▶ **Brano del documento**:
Negli Stati Uniti sono sempre più discusse le tesi di Simon Johnson, secondo cui si è formata un’oligarchia finanziaria che il Fondo Monetario chiederebbe, se avesse a che fare con un piccolo paese, di abbattere per rilanciare lo sviluppo. Al solito, trovate i link per gli approfondimenti.

Le banche stanno giocando a chicken game con il governo (1), Il gioco – parte della moderna teoria dei giochi –  è semplice. Come in Gioventù bruciata, ci sono due auto che si lanciano verso un dirupo. Se entrambe sterzano, fanno la figura dei polli. Se un giocatore sterza e l’altro continua ancora un pochino, il primo fa la figura del pollo e l’altro guadagna il rispetto degli altri. Se entrambi vanno fino in fondo, moriranno. Il risultato è che a entrambi conviene adottare la strategia opposta rispetto a quella dell’altro giocatore. Il gioco del pollo è un gioco di «non coordinamento».
 
Tornando all’economia americana, le banche – che hanno ricevuto i  soldi del governo – ora fanno la voce grossa su alcuni dossier che stanno a cuore all’amministrazione Obama. Per esempio, su Chrysler (2) le banche hanno chiesto di modificare a loro favore i termini del prestito che sta alla  base della sopravvivenza dell’azienda automobilistica. D’altro canto, però, non collaborano sul fronte dei mutui, che dovrebbero essere agevolati, né su quello delle carte di credito, che dovrebbero funzionare a tassi non troppo elevati. Si è venuto a creare un  paradosso per cui ora gli istituti di credito aiutati dal governo, al posto della gratitudine, sfoggiano un’ostacolante disinvoltura.
 
Si tratta davvero di un paradosso? Secondo Simon Johnson (3), economista del Mit ed ex del Fondo Monetario Internazionale, la risposta è no. In un articolo pubblicato dall’«Atlantic» (4), Johnson racconta The quiet coup, il golpe silenzioso che i banchieri – o meglio, come li chiama, gli oligarchi – hanno portato a termine a Washington. I legami tra finanza e politica non sono cosa recente, pure se con l’amministrazione di Barack Obama si sono restaurate «sinergie» di potere coltivate con  successo durante gli anni Novanta (5). È un legame di lunga data, un «corridoio» – com’è definito nell’articolo – che Johnson fa risalire ai tempi di Ronald Reagan e che spiega come mai la crisi finanziaria sia stata sottostimata con leggerezza eccessiva, cioè con un’irresponsabilità tipica delle repubbliche delle banane. Se l’America non fosse l’America, ma uno dei paesi emergenti come quelli dell’Est europeo, per esempio, la ricetta sarebbe facile – il Fondo Monetario l’ha applicata in passato, dice Johnson: nazionalizzare le banche nei guai e spezzettarle.

▶ **Sezione dati**:
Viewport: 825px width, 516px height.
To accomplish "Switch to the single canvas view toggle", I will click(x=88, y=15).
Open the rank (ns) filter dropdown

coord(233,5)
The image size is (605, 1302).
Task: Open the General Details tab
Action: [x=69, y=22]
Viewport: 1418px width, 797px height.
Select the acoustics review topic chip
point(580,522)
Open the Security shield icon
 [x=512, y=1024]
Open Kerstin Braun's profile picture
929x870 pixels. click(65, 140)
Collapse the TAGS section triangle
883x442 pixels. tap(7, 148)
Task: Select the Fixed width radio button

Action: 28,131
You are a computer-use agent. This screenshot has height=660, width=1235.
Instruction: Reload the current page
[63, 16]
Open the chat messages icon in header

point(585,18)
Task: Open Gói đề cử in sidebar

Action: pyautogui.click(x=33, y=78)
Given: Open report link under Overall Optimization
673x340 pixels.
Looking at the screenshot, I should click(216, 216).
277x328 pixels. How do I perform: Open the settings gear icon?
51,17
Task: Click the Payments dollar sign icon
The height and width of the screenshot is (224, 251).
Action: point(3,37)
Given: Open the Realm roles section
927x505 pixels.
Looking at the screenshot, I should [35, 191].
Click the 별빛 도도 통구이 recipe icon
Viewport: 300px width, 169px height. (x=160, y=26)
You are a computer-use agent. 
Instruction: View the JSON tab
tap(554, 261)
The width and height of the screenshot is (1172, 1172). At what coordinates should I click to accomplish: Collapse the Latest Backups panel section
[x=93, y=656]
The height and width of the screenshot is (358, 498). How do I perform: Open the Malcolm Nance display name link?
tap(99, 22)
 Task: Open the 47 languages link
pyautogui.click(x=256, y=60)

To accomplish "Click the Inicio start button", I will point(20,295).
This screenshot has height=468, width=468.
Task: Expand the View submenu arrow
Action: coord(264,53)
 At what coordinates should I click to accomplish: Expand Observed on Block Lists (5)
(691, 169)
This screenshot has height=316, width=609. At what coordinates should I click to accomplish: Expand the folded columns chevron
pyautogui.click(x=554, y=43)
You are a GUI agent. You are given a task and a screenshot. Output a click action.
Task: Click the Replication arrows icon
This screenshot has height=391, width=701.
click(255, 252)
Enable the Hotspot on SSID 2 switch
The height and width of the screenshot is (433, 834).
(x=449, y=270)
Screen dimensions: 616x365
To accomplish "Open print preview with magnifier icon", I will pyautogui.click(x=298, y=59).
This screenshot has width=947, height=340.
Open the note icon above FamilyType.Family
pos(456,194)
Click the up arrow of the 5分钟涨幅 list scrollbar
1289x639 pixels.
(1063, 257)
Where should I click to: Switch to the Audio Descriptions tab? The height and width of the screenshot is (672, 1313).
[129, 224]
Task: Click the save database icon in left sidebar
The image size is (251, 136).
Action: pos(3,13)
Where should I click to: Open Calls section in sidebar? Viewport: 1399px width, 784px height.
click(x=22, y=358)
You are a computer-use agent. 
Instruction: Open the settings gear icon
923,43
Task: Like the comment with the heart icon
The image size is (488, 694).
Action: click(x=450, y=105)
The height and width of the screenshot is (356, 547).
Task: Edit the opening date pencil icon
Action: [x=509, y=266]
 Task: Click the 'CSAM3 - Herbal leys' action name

▶ **Compiti richiesti**:
1/ Ripeti fedelmente il passo del brano sulle tesi di Simon Johnson che comincia con le parole "Negli Stati Uniti" e termina dopo le parole "per gli approfondimenti.".
2/ Rispondi alle domande seguenti sul brano relativo alle tesi di Simon Johnson.
(a) A quale film si richiama il brano per descrivere le due auto che si lanciano verso un dirupo?
(b) Quale azienda automobilistica viene nominata a proposito del prestito di cui le banche hanno chiesto la modifica?
(c) In quale rivista è stato pubblicato l'articolo di Johnson?

▶ **Risposte complete**:
1/
Negli Stati Uniti sono sempre più discusse le tesi di Simon Johnson, secondo cui si è formata un’oligarchia finanziaria che il Fondo Monetario chiederebbe, se avesse a che fare con un piccolo paese, di abbattere per rilanciare lo sviluppo. Al solito, trovate i link per gli approfondimenti.

2/
(a) Gioventù bruciata.
(b) Chrysler.
(c) Nell'«Atlantic».